Frage an die EKAs...

  • Hallo

    Mir geistert seit längerer Zeit die Gedanken meiner Alkoholkrankheit und dessen Auswirkungen auf meine noch jungen Kinder im Kopf herum...Ich bin nun seit 2Jahren auf einem Weg der Besserung,seit ca 1 Jahr durchgehend abstinent. Davor war es schrecklich,für mich, meinen Mann und bestimmt auch die Kinder.

    Sie waren zur schlimmsten Zeit 7,5Jahre und 5. Ab dann ging es besser. Es gibt Dinge, die konnten sie damals sicherlich nicht einordnen geschweige denn verstehen. Ich frage mich immer wieder, welche Auswirkungen mein Alkoholismus auf ihr noch so kleines Wesen hatte...wie erleben Kinder eine betrunkene Mutter? Wie gehen sie mit Stimmungsschwankungen um und was genau bekommen sie mit?

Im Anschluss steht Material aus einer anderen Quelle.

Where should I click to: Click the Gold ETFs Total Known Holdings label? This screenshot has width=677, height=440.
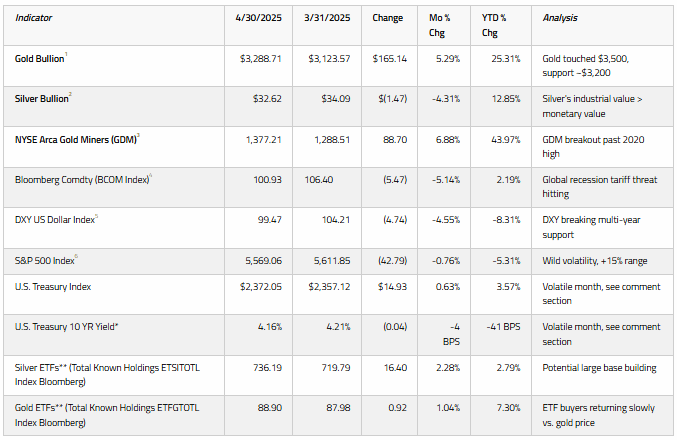click(107, 415)
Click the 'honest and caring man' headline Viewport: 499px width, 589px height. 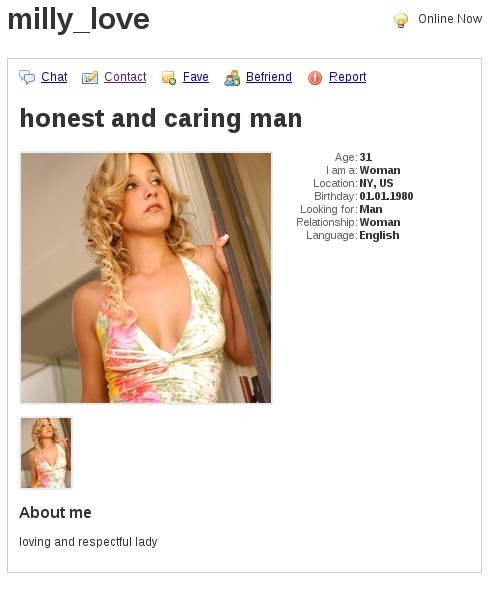point(161,119)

    Ich bin auf vieles nicht stolz, ich weiss ich war zum Teil unberechenbar, unzuverlässig etc. Niemals gewalttätig oder brutal, ich habe immer sehr viel unternommen mit Ihnen. Aus der nüchternen Distanz heraus und mit einer grossen Portion Ehrlichkeit mir selbst gegenüber weiss ich heute aber, dass ich so einiges verpeilt habe. Sie sahen mich betrunken, bekamen Streitereien wegen meinem Alkoholkonsum zu Hause hautnah mit etc. Ich merkte selbst irgendwann dass mein Kind mit 7Jahren bemerkte, wann etwas nicht stimmte mit Mama. Er hat meinen Mann mal gefragt ob ich manchmal „behindert „ wäre. Oder gefragt, ob Mama wieder „müde“ ist. Das sind Dinge, die sind schwierig zu verarbeiten ohne in Schuldgefühlen zu ertrinken...ich glaube es würde mir helfen, wenn ich dazu Antworten von Menschen bekäme, die eine solche Situation erlebt haben. Und inwiefern solche Erlaubnisse Spuren hinterlassen...

    Könnte ich jetzt im Nachhinein etwas tun? Ausser nüchtern bleiben...Ich habe mit Ihnen noch nicht über das Thema gesprochen, sie sind jetzt 7 und 9,5 Jahre alt. Würde es überhaupt jetzt etwas bringen? Irgendwann möchte ich sie natürlich über meine Krankheit aufklären, ich weiss nicht ob es dafür noch zu früh ist und nicht einfach nur verwirrend wäre da sie mich seit 2 Jahren stabilisiert sehen...?

    Vielleicht mag hier jemand antworten, es würde mich sehr freuen.

    Lg
    Rina

  • Hallo Rina,

    ich bin eine EKA, bei mir trank mein Vater. Wahrgenommen habe ich das ab meinem 15. Lebensjahr.
    Nachhaltig geprägt hat mich, dass ich mich auf die Stimmung meines Vaters nie verlassen konnte. Mal war er interessiert, mal gleichgültig, mal da, mal nicht ( er war ein "leiser" Alkoholiker, also ohne Wutausbrüche oder Gewalt).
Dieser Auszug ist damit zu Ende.